Data shown START

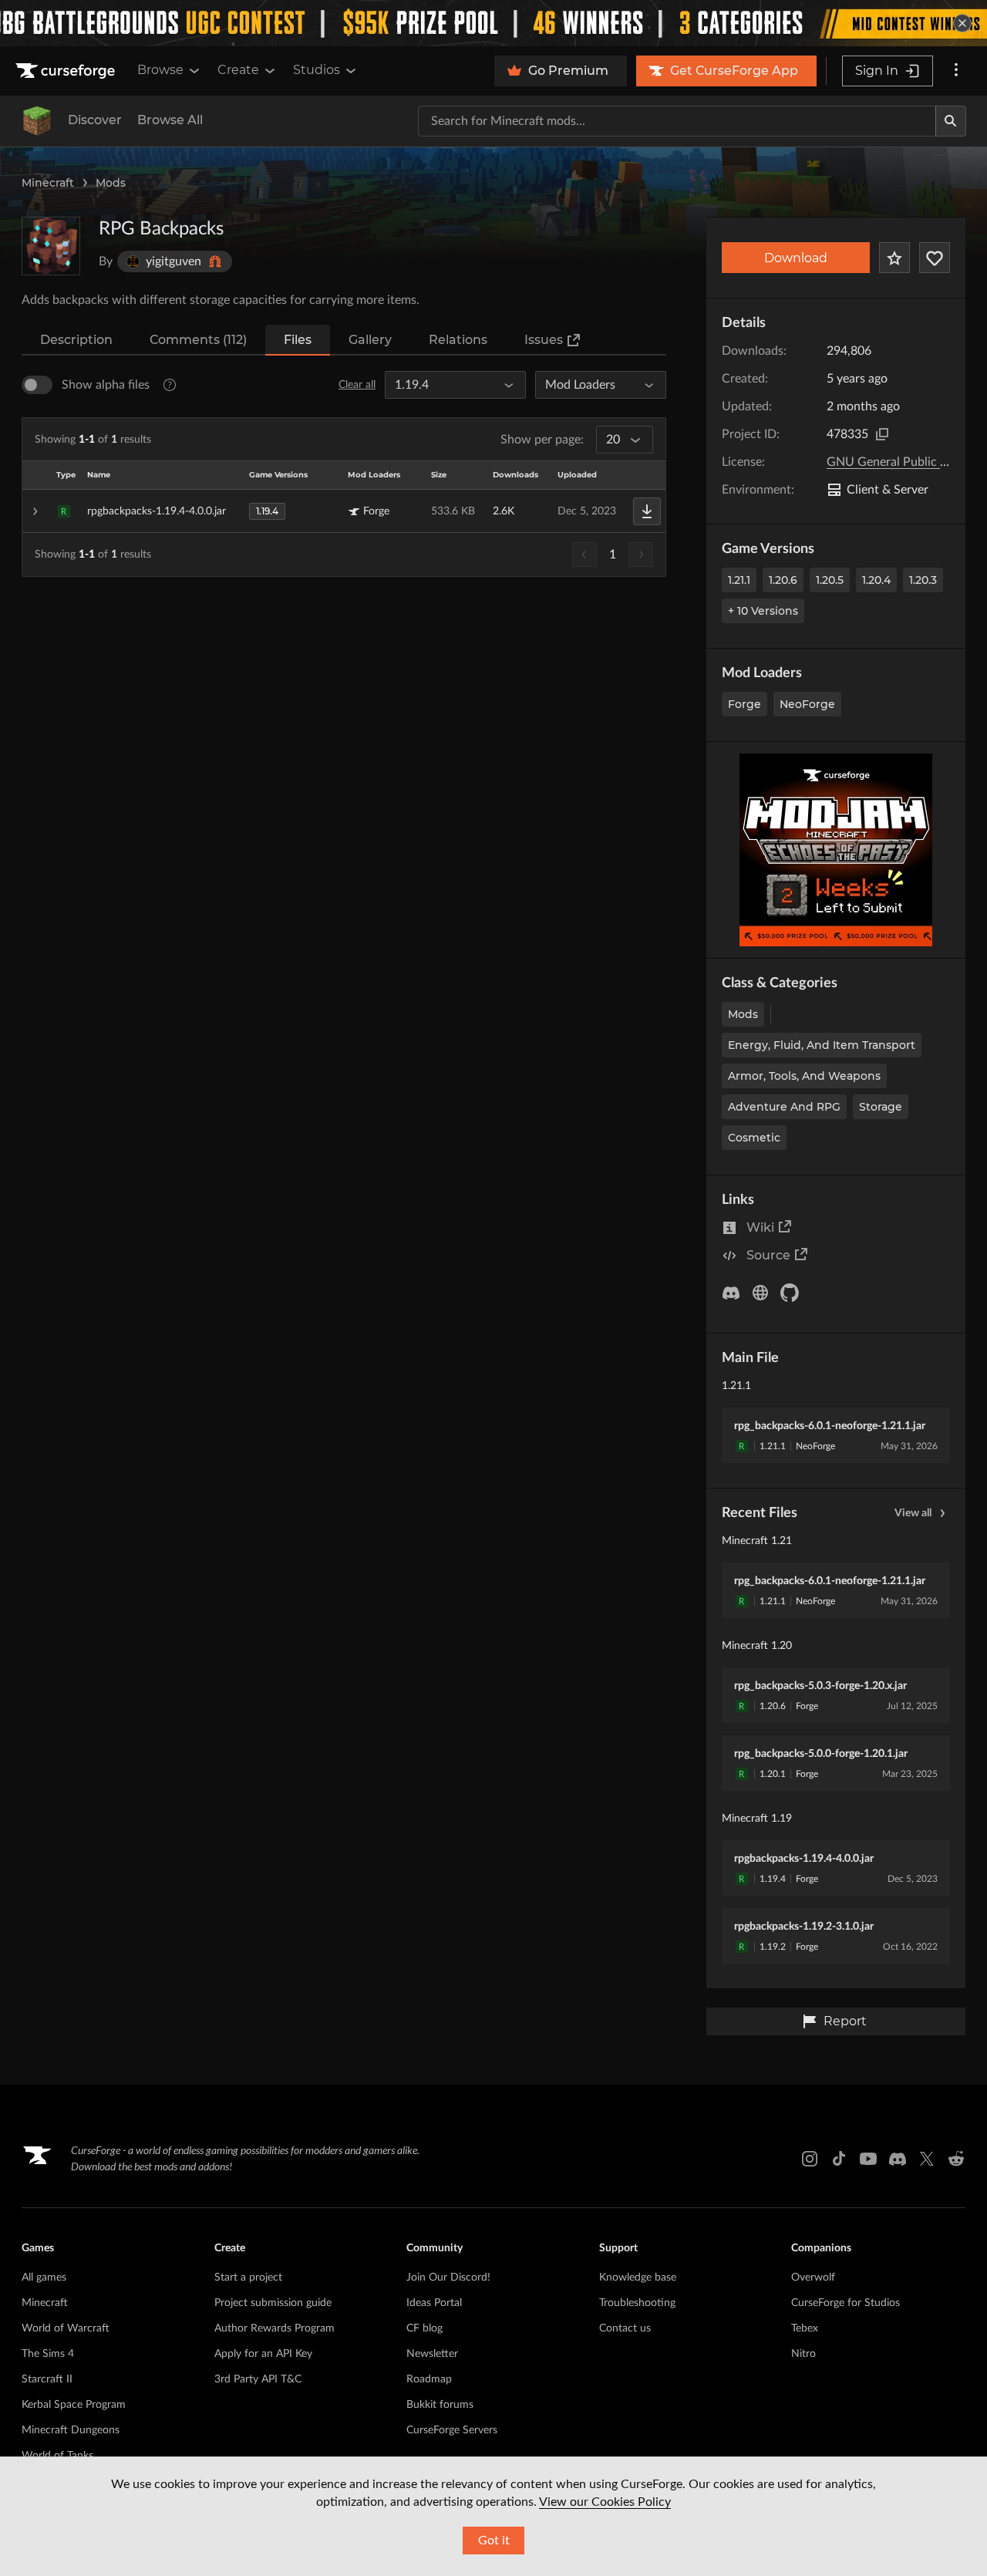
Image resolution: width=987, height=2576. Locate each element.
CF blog (424, 2328)
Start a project (248, 2277)
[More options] (956, 71)
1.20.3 (923, 580)
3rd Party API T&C (257, 2379)
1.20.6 (783, 580)
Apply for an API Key (263, 2353)
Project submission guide (273, 2303)
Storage (880, 1107)
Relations (458, 339)
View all (912, 1513)
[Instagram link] (809, 2158)
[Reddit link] (956, 2158)
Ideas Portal (434, 2303)
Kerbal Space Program (74, 2404)
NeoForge (807, 704)
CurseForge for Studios (845, 2303)
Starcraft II (47, 2379)
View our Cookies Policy (605, 2502)
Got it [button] (494, 2540)
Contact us (625, 2328)
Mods (111, 183)
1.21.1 (739, 580)
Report (845, 2021)
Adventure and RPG (784, 1107)
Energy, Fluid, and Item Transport (821, 1045)
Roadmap (429, 2379)
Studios (316, 69)
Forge (744, 704)
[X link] (927, 2158)
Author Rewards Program (274, 2328)
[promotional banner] (493, 23)
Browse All (170, 120)
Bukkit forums (439, 2404)
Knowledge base (637, 2277)
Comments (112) (198, 339)
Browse (160, 69)
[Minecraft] (37, 121)
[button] (343, 511)
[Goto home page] (67, 71)
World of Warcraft (65, 2328)
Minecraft (48, 183)
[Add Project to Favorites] (894, 257)
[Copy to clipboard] (882, 434)
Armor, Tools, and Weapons (804, 1076)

Data shown END

From the material above, copy exactly the lines between the line holding "3rd Party API T&C (257, 2379)" and the line holding "Browse All (170, 120)", inclusive, and only those.

3rd Party API T&C (257, 2379)
1.20.6 (783, 580)
Apply for an API Key (263, 2353)
Project submission guide (273, 2303)
Storage (880, 1107)
Relations (458, 339)
View all (912, 1513)
[Instagram link] (809, 2158)
[Reddit link] (956, 2158)
Ideas Portal (434, 2303)
Kerbal Space Program (74, 2404)
NeoForge (807, 704)
CurseForge for Studios (845, 2303)
Starcraft II (47, 2379)
View our Cookies Policy (605, 2502)
Got it [button] (494, 2540)
Contact us (625, 2328)
Mods (111, 183)
1.21.1 (739, 580)
Report (845, 2021)
Adventure and RPG (784, 1107)
Energy, Fluid, and Item Transport (821, 1045)
Roadmap (429, 2379)
Studios (316, 69)
Forge (744, 704)
[X link] (927, 2158)
Author Rewards Program (274, 2328)
[promotional banner] (493, 23)
Browse All (170, 120)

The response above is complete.